ECLI:NL:RBDHA:2019:7222
Rechtbank Den Haag
- Eerste aanleg - enkelvoudig
- Rechtspraak.nl
Onrechtmatige verlenging van de maatregel van bewaring van een asielzoeker
In deze zaak heeft de Rechtbank Den Haag op 17 juli 2019 uitspraak gedaan in een beroep tegen de verlenging van de maatregel van bewaring van een asielzoeker. De maatregel was oorspronkelijk opgelegd op 29 maart 2019 en verlengd op 20 juni 2019. De eiser, vertegenwoordigd door zijn gemachtigde, heeft tegen deze verlenging beroep ingesteld en verzocht om schadevergoeding. De rechtbank heeft vastgesteld dat de maatregel van bewaring ten onrechte was verlengd op grond van artikel 59b, derde lid, van de Vreemdelingenwet (Vw). De rechtbank oordeelde dat de nationale wetgeving geen grondslag biedt voor de vrijheidsontneming van asielzoekers gedurende de rechtsmiddelentermijn. De rechtbank heeft eerder in een uitspraak van 22 mei 2019 geoordeeld dat de maatregel van bewaring tot dat moment rechtmatig was, maar dat de verlenging niet gerechtvaardigd was.

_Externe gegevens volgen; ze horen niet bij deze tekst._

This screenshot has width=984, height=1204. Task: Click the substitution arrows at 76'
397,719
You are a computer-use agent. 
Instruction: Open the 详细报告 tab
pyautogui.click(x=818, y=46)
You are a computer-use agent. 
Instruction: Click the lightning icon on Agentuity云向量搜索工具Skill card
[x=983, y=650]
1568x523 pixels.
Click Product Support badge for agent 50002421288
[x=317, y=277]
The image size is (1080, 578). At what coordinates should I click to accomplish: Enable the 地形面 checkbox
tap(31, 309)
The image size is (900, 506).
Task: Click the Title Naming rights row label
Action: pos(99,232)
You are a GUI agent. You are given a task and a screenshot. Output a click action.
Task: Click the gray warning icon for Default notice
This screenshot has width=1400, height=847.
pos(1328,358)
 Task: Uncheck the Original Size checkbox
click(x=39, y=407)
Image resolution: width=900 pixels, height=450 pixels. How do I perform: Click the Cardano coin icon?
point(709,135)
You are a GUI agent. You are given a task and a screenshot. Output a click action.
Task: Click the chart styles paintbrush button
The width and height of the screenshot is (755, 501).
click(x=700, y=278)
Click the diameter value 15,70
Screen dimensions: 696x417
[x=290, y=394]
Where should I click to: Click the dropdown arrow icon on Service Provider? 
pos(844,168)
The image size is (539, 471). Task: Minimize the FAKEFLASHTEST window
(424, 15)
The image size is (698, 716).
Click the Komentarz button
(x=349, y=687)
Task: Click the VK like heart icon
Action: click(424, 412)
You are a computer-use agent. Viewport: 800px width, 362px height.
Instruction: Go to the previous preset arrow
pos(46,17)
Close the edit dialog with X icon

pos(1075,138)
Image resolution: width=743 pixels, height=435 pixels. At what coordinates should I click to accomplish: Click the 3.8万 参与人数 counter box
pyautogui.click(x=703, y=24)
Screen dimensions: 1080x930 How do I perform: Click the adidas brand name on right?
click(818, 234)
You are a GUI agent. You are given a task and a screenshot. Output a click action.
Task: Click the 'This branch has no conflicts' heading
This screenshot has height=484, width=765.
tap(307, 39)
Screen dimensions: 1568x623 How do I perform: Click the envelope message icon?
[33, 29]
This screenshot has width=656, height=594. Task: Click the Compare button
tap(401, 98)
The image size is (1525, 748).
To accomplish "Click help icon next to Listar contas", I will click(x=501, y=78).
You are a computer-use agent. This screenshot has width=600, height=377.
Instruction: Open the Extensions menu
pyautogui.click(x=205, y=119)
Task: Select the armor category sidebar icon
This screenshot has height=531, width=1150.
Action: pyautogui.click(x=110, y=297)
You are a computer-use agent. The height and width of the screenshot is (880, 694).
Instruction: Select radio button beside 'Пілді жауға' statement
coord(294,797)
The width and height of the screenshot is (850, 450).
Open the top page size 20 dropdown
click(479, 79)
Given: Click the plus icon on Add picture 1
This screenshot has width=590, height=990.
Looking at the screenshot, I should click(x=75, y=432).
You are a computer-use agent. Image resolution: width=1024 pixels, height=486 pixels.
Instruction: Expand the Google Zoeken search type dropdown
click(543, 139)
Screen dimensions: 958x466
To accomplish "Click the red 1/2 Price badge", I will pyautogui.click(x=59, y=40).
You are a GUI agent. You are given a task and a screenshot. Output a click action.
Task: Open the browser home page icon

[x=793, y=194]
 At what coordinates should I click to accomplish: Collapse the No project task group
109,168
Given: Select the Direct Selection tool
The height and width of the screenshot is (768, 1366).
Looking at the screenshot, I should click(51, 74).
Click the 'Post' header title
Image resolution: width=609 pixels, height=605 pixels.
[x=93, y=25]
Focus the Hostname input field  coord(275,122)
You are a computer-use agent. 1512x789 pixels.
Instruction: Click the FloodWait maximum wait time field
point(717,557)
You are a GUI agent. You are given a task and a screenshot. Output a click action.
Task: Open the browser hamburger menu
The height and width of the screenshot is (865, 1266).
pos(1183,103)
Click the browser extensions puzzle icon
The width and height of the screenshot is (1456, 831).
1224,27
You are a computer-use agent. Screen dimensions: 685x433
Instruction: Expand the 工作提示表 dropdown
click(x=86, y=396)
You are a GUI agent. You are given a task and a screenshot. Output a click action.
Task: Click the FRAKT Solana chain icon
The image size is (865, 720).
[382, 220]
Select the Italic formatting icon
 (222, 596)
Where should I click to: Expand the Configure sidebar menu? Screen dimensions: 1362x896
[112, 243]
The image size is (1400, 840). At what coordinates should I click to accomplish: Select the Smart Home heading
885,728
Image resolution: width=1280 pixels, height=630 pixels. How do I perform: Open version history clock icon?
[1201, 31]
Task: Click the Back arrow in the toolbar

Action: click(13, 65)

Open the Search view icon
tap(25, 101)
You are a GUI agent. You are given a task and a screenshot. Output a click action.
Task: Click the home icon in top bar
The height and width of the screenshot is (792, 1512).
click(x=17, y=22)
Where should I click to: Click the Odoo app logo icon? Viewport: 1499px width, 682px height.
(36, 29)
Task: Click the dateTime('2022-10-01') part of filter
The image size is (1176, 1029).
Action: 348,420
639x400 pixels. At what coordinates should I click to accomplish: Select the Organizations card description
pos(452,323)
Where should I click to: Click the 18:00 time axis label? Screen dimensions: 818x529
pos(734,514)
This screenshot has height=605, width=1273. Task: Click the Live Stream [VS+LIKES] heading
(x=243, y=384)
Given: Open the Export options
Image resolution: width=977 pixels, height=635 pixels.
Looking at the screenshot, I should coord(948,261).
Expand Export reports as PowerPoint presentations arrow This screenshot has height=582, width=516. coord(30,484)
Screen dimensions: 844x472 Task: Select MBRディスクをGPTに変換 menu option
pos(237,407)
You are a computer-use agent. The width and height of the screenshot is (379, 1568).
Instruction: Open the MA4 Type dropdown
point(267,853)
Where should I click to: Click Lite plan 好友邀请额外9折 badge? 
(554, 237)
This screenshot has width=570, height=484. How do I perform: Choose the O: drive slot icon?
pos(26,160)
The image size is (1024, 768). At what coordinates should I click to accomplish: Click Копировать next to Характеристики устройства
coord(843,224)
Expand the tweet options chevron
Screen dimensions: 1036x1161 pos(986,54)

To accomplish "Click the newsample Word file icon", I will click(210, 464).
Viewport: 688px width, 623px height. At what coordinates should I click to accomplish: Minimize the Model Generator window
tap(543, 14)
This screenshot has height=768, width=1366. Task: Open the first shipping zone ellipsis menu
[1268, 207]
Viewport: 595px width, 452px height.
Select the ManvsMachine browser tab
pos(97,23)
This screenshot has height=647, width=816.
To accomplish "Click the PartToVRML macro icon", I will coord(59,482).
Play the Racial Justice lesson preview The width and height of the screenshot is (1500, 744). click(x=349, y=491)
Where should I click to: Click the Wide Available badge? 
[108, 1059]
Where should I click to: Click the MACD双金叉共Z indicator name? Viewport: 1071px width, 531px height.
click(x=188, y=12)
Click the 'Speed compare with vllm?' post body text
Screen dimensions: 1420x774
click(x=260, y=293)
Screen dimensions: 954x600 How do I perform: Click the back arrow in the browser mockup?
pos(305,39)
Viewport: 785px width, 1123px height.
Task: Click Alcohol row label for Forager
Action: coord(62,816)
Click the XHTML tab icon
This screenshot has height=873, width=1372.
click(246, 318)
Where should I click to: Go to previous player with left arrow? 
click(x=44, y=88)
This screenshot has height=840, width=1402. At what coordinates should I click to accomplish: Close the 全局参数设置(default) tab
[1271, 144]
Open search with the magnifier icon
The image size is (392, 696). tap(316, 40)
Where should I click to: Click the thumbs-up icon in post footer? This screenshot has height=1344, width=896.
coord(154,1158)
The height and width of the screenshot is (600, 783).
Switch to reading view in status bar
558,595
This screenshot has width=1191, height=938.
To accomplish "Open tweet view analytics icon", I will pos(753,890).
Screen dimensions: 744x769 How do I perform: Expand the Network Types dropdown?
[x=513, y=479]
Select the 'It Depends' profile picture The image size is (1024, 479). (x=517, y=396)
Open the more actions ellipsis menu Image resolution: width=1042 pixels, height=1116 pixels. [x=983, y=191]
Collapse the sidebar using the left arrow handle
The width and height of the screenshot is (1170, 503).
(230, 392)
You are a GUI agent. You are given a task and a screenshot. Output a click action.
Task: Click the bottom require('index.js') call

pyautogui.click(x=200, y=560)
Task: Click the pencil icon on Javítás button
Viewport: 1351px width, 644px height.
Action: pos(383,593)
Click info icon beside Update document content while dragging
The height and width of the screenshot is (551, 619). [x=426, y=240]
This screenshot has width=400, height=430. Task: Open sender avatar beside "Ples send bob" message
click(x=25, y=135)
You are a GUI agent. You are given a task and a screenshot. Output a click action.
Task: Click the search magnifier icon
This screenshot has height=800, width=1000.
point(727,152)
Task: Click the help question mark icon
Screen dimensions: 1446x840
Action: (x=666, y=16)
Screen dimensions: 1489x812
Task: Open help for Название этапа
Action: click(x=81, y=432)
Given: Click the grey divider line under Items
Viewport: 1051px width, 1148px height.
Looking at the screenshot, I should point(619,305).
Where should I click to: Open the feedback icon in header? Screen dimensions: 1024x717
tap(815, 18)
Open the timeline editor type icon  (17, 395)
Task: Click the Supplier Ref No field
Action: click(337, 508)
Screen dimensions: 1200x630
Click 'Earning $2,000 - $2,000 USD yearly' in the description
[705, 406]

De rechtbank heeft de maatregel van bewaring met ingang van heden opgeheven en een schadevergoeding van € 2.240,- toegekend aan de eiser voor de onrechtmatige bewaring van 28 dagen. Daarnaast zijn de proceskosten van de eiser vastgesteld op € 512,-, te betalen door de Staat der Nederlanden. De uitspraak is openbaar gedaan en er staat geen rechtsmiddel open tegen deze beslissing.